Problem to solve ::
Please work out the number of lines in the following material that include "Given", and reply with only that number.

Raw data ::
:::

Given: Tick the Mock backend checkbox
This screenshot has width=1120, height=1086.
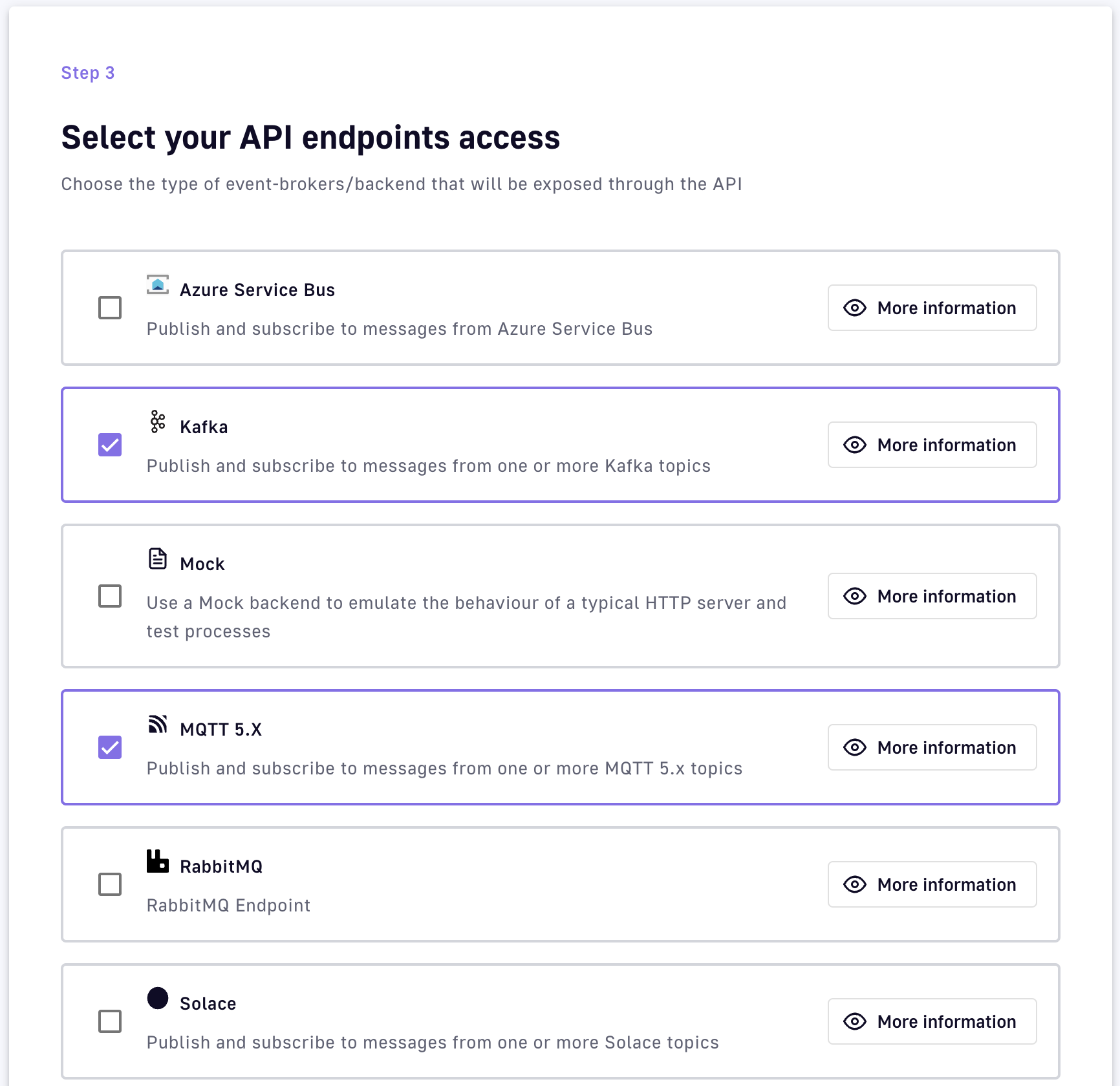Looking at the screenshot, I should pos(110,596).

:::

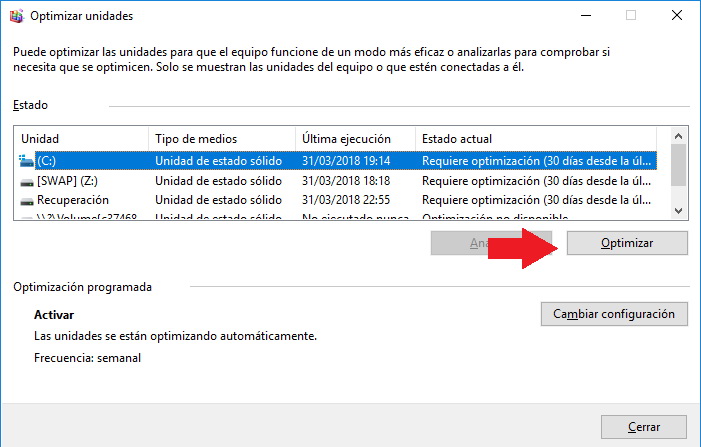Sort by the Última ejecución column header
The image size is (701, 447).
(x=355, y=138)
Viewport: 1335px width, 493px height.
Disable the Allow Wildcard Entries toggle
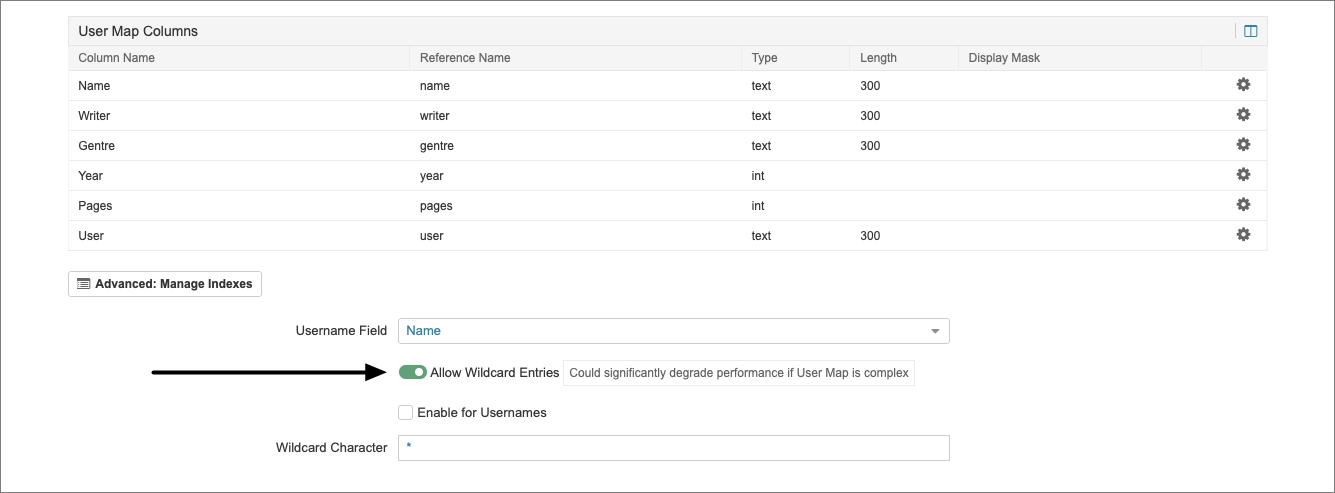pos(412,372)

:::

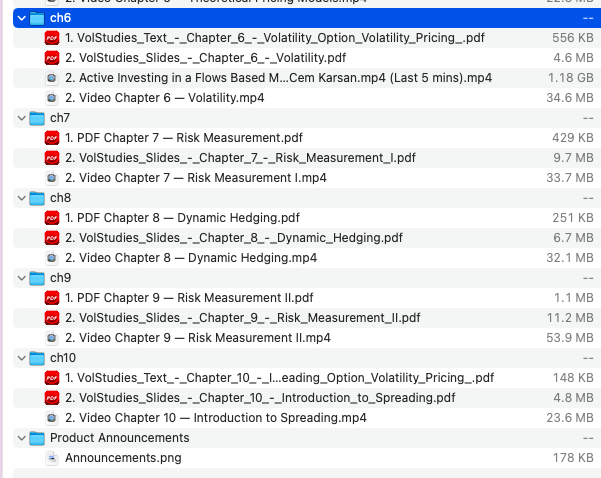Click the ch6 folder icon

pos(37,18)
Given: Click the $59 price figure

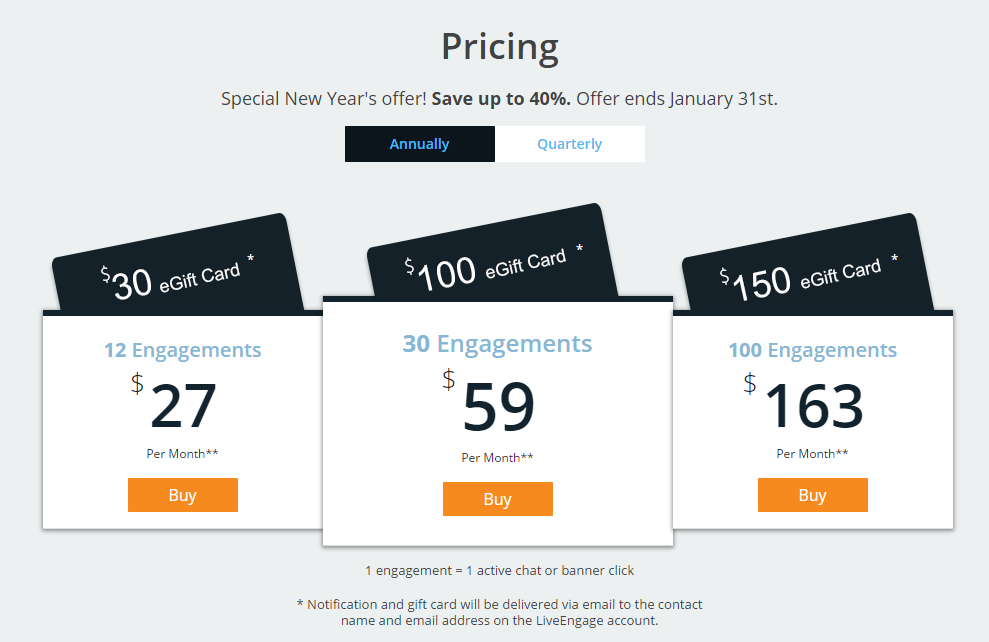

:::

Response area ::
2